Determined not to return to the sedentary ways of his teens, Wells spoke to as many medical and fitness experts as he could. He read studies on musculature and neuro-musculature He learned that while doctors had once advised against too much movement for those with scoliosis, they now found that strength-training to build core muscles in the stomach and back proved beneficial. With his new knowledge, Wells drew up a plan for strength training and fitness that he still follows today.

He credits his continued mobility to his years of training. “Being active and learning how to move efficiently dictates everyone’s quality of life,” Wells says. “It’s about how well we all can move about and interact with the world—not just people with scoliosis.”

“Being active and learning how to move efficiently dictates everyone’s quality of life,” Wells says.

 As a personal trainer, Wells has seen many clients who have let pain get in the way of working out, but he argues that’s just a reason to push forward. “We assume those aches are a warning, when in fact they are a result of our sedentary lifestyles,” says Wells. And even when people are relatively active, the muscle they ignore can atrophy without them knowing. “People ignore their hip joints and knees, which then tighten. Our lumbar and core muscles can compensate but they’re not designed to take the weight load, and so we experience back pain.” For those with scoliosis, learning how to strengthen these muscles is doubly important. Wells now has a number of personal training clients who also have a spinal curvature and have sought him out, having heard about his experiences.
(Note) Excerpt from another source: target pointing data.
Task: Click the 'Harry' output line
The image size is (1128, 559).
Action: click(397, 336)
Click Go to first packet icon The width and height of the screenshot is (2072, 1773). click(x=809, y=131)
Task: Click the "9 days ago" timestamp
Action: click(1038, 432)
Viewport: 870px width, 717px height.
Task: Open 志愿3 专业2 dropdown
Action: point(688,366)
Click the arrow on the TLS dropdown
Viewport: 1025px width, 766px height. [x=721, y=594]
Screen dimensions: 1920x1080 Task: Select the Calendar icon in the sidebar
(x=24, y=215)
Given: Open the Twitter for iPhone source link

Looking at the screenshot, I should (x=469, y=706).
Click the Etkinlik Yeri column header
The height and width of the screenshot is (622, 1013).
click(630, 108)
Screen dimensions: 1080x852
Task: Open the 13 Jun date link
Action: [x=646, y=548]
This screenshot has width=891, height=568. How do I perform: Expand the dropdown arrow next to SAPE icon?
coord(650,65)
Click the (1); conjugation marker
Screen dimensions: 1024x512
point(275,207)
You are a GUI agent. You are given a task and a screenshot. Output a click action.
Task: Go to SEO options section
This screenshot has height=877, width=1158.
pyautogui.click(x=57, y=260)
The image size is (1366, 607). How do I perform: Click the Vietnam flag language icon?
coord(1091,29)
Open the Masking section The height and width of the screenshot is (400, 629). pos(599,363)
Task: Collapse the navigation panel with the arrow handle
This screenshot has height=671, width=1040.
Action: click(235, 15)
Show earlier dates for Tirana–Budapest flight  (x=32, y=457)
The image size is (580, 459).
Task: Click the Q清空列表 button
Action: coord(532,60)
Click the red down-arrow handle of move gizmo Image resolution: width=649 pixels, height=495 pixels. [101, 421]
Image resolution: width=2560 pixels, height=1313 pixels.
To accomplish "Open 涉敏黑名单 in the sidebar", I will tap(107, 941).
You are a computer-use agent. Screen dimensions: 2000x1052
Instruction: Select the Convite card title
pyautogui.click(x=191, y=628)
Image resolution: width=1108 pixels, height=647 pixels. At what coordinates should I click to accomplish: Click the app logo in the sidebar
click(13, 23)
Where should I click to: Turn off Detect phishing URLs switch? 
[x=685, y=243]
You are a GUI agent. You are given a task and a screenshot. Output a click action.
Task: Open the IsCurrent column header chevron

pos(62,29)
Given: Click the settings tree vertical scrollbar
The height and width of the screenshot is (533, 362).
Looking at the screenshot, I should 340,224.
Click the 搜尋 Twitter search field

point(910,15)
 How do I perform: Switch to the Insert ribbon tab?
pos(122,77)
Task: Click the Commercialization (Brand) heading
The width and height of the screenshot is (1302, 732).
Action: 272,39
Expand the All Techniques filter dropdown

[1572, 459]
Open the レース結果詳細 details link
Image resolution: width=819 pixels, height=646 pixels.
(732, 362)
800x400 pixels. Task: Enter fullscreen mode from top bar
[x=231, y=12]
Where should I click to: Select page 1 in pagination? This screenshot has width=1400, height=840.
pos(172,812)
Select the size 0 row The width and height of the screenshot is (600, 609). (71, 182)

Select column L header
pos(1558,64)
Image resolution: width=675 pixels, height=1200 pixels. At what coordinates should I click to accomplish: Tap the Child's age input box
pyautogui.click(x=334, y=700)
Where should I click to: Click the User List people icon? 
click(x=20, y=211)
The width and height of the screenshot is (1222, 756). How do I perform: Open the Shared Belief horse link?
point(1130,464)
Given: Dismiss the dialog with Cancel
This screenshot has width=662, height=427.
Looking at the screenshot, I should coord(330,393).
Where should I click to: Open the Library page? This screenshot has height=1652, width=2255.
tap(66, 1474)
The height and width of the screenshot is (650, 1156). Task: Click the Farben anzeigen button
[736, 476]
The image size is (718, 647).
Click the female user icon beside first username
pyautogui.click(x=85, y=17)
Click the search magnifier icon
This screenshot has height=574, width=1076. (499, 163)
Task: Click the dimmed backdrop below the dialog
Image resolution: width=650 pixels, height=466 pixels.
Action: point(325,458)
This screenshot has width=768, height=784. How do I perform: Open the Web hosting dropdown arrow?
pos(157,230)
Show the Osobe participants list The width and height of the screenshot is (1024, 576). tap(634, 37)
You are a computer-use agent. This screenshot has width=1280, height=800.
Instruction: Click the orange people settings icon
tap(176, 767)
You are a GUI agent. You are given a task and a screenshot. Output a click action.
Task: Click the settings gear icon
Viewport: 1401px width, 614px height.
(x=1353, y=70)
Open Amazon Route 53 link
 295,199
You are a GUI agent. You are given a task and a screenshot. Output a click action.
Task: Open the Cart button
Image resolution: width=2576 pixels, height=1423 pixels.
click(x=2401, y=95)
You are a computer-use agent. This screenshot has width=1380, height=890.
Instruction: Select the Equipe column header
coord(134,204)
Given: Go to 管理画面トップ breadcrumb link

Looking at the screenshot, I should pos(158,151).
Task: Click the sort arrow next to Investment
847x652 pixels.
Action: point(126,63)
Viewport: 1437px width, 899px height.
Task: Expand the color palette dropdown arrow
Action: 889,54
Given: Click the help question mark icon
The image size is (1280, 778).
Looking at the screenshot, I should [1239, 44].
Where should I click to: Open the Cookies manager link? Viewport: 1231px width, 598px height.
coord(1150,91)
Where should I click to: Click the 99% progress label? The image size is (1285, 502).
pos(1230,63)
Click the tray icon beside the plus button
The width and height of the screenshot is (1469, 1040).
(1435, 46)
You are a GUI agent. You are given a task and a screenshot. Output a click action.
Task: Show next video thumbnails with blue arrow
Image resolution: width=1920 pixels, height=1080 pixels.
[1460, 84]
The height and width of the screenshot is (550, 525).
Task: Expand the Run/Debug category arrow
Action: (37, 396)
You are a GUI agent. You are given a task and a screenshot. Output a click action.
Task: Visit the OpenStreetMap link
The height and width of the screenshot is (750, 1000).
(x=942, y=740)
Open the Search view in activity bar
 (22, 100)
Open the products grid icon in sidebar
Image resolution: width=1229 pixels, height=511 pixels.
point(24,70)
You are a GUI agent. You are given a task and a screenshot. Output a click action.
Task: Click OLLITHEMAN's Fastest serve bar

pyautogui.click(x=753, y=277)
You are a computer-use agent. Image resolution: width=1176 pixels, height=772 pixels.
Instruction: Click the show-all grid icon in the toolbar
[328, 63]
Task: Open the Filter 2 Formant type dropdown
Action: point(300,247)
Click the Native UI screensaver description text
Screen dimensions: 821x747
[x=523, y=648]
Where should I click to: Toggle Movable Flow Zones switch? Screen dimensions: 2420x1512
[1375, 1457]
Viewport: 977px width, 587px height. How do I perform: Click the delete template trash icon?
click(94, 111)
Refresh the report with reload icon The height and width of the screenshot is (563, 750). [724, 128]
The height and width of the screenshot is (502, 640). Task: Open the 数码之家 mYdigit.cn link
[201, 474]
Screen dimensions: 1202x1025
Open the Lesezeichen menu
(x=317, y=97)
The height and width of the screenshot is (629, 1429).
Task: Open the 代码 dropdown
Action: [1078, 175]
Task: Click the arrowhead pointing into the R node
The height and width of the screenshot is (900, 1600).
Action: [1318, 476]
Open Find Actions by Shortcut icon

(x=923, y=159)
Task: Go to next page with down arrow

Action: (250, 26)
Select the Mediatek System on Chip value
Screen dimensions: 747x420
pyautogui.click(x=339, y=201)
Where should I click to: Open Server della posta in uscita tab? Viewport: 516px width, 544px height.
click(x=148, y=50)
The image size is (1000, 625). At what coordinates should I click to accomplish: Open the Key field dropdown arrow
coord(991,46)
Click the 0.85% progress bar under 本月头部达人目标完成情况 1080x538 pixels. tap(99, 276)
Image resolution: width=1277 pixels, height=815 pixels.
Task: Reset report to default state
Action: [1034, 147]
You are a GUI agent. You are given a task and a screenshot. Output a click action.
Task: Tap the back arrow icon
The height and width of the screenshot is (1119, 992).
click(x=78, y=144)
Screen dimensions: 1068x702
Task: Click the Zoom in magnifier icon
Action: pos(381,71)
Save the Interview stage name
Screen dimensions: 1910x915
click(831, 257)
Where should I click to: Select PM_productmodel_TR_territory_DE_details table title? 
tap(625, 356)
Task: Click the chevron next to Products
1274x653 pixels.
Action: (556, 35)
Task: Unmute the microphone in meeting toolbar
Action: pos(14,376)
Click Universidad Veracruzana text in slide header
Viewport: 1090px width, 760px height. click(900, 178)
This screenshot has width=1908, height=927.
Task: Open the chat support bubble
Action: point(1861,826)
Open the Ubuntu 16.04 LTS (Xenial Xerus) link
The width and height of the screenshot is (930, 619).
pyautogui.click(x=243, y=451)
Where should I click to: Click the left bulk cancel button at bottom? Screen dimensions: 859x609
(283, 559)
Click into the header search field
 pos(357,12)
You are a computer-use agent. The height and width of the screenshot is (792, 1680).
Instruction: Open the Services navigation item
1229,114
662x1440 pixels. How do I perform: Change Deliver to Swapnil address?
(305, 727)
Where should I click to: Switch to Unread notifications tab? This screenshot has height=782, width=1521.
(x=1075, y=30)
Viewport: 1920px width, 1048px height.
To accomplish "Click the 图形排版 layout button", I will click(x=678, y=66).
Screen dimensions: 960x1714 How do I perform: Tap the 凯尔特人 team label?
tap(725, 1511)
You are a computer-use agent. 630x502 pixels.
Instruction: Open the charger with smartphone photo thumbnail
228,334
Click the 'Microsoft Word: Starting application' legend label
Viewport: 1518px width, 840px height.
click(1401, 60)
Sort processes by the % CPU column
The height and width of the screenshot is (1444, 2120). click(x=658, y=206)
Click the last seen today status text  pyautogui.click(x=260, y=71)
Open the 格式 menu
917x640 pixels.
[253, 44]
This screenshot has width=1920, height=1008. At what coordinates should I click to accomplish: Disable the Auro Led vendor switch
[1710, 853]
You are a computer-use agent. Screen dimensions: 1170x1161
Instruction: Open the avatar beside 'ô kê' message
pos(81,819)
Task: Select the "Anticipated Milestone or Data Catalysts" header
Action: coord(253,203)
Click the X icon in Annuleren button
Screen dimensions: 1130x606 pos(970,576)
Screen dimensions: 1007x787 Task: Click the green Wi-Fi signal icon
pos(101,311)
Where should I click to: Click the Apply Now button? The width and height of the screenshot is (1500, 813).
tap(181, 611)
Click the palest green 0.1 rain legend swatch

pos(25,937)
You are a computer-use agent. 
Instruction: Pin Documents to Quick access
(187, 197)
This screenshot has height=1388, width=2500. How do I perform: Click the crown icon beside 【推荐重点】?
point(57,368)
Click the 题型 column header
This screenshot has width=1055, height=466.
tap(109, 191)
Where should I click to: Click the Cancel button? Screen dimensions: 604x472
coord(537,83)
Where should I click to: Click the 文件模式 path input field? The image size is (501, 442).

 What about the surgical option? Every year an estimated 38,000 Americans undergo surgery to correct spinal curvature. Known as spinal fusion, metal implants are attached to the spine to fuse the lumbar joints into one bone that is kept in a straightened position. Wells remains keen to avoid that option for as long as possible, observing that doctors he has seen cannot agree on its benefits. “Some push for surgery immediately, while others tell me it’s too risky, especially given my current level of mobility.”

Photo: Gustavo Alfar

Heading Off The Future

 Given his degree of curvature, Wells is under no illusions: his scoliosis may well worsen. At the same time, he is pleased to share that, much to the surprise of his doctors, his curvature has not changed in the decade since his diagnosis. “Working out has unquestionably helped,” he says.

The invisibility of the condition can weight pretty hard,” he says. “And there are some days when the pain wins, although luckily those are few and far between.”

 He admits that there are good and bad days when it comes to the pain of scoliosis. “The invisibility of the condition can weigh pretty hard,” he says. “And there are some days when the pain wins, although luckily those are few and far between.”

These days, his acting career and his children keeping him on the go with two young children and a busy acting career, and Wells refuses to allow his scoliosis diagnosis to hold him back. At the time of writing, he is preparing to start work on a new television series. As he tells his personal training clients: “Scoliosis is a strong reason and motivator for training, not a letter of exemption.”